AIMS Workshop · 2026

AI Measurement Science: Toward Rigorous AI Evaluation

Treating evaluation as a first-class scientific problem for frontier AI.

Venue: Hilton San Francisco Union Square, USA
Date: October 9, 2026 · Co-located with COLM 2026
Format: One-day, in-person · 8:00–17:00

01Call for Papers

We are excited to announce the inaugural AI Measurement Science Workshop, co-located with COLM 2026 at the Hilton San Francisco Union Square. The workshop is a one-day, in-person event on October 9, 2026, bringing together researchers from machine learning, statistics, psychometrics, economics, and policy to develop a unified perspective on measurement for frontier AI systems.

As AI systems become increasingly embedded in real-world workflows, existing evaluation paradigms face fundamental limitations. Contemporary benchmarks typically assume i.i.d. samples, stationary concepts, and passive models. These assumptions are increasingly violated in modern systems, which interact with environments, adapt to feedback, and are optimized against known evaluation signals.

This workshop frames evaluation as a problem of AI measurement science. We focus on three tightly coupled challenges (measurement of interactive systems, measurement under strategic optimization, and measurement under non-stationarity) and aim to define common abstractions and open research directions for this emerging area.

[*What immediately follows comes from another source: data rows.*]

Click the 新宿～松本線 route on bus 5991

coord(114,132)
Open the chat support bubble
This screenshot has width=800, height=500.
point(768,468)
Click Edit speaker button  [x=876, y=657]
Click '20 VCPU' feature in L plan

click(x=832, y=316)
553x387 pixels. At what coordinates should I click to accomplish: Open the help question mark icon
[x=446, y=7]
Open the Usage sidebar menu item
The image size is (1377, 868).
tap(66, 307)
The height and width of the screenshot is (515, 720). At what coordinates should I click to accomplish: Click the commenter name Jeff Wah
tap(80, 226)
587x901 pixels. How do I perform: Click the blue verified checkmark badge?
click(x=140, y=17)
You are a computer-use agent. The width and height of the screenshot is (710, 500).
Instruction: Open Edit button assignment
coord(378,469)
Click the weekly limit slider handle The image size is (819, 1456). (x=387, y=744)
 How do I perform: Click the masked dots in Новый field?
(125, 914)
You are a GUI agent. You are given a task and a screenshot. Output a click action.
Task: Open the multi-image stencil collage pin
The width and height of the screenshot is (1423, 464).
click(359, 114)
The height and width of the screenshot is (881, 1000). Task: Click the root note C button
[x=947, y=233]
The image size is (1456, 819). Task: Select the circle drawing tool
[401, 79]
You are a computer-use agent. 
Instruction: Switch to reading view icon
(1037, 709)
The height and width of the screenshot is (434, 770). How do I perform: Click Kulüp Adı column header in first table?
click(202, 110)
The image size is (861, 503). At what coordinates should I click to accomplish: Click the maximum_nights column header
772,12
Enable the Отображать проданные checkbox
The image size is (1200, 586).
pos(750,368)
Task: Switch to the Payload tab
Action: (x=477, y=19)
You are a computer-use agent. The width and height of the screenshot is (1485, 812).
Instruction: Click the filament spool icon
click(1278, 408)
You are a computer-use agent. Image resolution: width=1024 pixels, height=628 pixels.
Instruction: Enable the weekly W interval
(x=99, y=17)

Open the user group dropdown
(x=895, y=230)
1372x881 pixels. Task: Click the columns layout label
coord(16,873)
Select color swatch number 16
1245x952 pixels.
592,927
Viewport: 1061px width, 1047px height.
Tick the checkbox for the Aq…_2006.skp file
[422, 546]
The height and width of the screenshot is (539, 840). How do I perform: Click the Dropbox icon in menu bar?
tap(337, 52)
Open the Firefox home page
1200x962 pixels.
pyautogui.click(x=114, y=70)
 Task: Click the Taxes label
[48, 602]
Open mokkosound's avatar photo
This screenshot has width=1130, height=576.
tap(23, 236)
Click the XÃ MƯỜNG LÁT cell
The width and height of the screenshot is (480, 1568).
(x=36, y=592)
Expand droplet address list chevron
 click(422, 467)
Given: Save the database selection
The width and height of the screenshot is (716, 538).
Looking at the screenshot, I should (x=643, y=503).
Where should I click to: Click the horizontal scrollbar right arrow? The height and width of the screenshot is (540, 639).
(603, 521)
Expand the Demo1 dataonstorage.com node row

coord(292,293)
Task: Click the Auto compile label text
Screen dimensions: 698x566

Submissions from educational testing, psychometrics, and related fields are strongly encouraged.

Two submission tracks.

Research Track

We invite work across theory, methodology, and systems, including but not limited to the three tightly coupled challenges below.

Interactive Measurement

Evaluation of policies, long-horizon behavior, tool-using agents, and statistical validity when observations are non-i.i.d. and path-dependent.

Measurement under Strategic Optimization

Evaluation as a game between learner and evaluator; robustness to gaming and contamination; incentive-compatible, private, randomized, or adaptive leaderboards.

Measurement under Non-Stationarity

Covariate, label, and construct drift; adaptive test design, recalibration, and longitudinal monitoring of deployed systems.

Competition Track

We also invite write-ups from participants of the Predictive AI Evaluation Challenge. Papers should describe each team's approach to predicting model responses from sparse observations, with methods, results, and lessons learned. Submissions follow the same 4–8 page COLM format as the research track and are reviewed on a later timeline so that final competition results can be included. The Best Competition Paper award will be presented alongside the workshop's research awards.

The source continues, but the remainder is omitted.